The resume: content
In my opinion, people really could be optimising their resumes a lot more than they currently do.
For designers specifically, there are two facets to this: the content itself, and the design. I would bet that there are improvements that you can make to both right now.
1. Document anything relevant that you've done
Create a Google Doc of everything and anything that's potentially relevant to the role that you want.
Treat this kind of like a diary, being very specific about each period of time and each project:
Why and how did you get involved with this experience?
What did you actually specifically do?
How did what you do change over the course of the experience?
How many other people were involved?
Was there anything notable that happened? Was there drama?
Would you change anything about it? If so, what?
Are there any numbers that you think are important (e.g. people involved, if money was part of it, or if there were percentages)?
An experience could be anything: a club in college, a side project, past internships/working experience.
Again, be as incredibly specific as you can.
2. Find people who have the job you want and look at their resumes
Work backwards from someone who's already made it.
This is so key to pretty much all aspects of the job search. You are conducting market research.
Go on LinkedIn, type in "role
company
" and try to find their resume on their portfolio website.
Find at least 7 or 8 resumes.
Your mileage may vary depending on how recently they joined the company and what their role is. I learned the most from people who were mid-level: their resumes have lots of relevant experience so you can study how they format and phrase their bullet points.
You'll notice that the best are very concise yet specific: that's the magic combo that we're trying to go for.
I'd suggest downloading the best resumes that you come across and keeping them in a folder somewhere.
If there's any particular wording or phrasing that you find particularly effective, paste it into a different section of that Google Doc above for inspiration.
3. Look at jobs you'd want but aren't qualified for
Work backwards from where you want to be.
Again, market research but from a different angle.
If a company I really like has an an opening at a company that I'm definitely not qualified for yet, it's still worth taking a look at what they've written in the listing bullet points.
Paste those into another section of the Google Doc.
Getting a sense of the jargon, phrasing, and values from the company side is really important.
Your resume should reflect something similar, or the potential to grow into that position you're not yet qualified for. This is a helpful goals list: you're going to be working towards fitting those requirements in your career, so it's good to know early.
4. Start writing your resume
Now that you have specific examples from your own experiences and an understanding of the industry language, start writing bullet points for your resume in your Google Doc.
For now, pretend that there is no word or space limit.
Avoid being generic as much as possible.
Any sentence that sounds like "I worked with people, in places, to do things" is too vague and also boring.

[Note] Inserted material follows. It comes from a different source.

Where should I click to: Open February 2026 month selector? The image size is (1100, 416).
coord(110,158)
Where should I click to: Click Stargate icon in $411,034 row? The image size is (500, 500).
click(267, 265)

Who did you work with? What specifically were you doing? Why were you doing it?
Rephrasing it into "Worked with x role
and y role
to execute a
and b
for key business need 3
" helps a lot already.
Something like
I worked alongside the live team, creating and deploying live services content within game
X
.
is far too vague, and sounds like "I worked with people in places to do things."
This creates questions and ambiguity:
Who was the live team? How many people were in the live team? Is it just one engineer?

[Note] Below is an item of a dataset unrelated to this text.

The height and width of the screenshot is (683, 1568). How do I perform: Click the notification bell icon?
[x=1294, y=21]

Did you work specifically with someone in the live team? Did you work with everyone? Were you an intern on the live team overall?
What kind of live services content did you create and deploy? Is it something I'd know? (is it skins, DLC, currency, multiplayer?)

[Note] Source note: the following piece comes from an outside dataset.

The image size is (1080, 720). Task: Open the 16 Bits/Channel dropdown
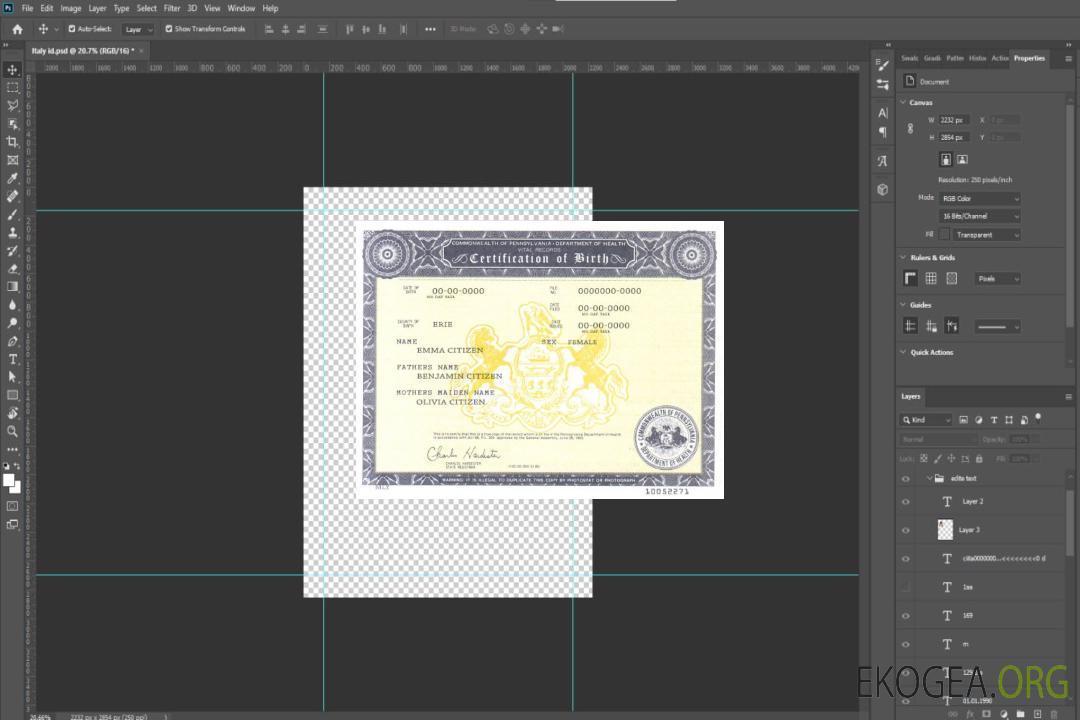[980, 216]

What is the difference between creating and deploying?
Why should we care about live services content in game
X
? Is it a well-known game? How many people play it?
Let's apply the rephrasing to the example:
Worked alongside two lead engineers in the live team to create and deploy FY25 live services content within game
X
for an audience of over 1 million.
Help the recruiter see:
What impact you made (if any)
Why you did what you did
How you worked with others (if any) to accomplish it.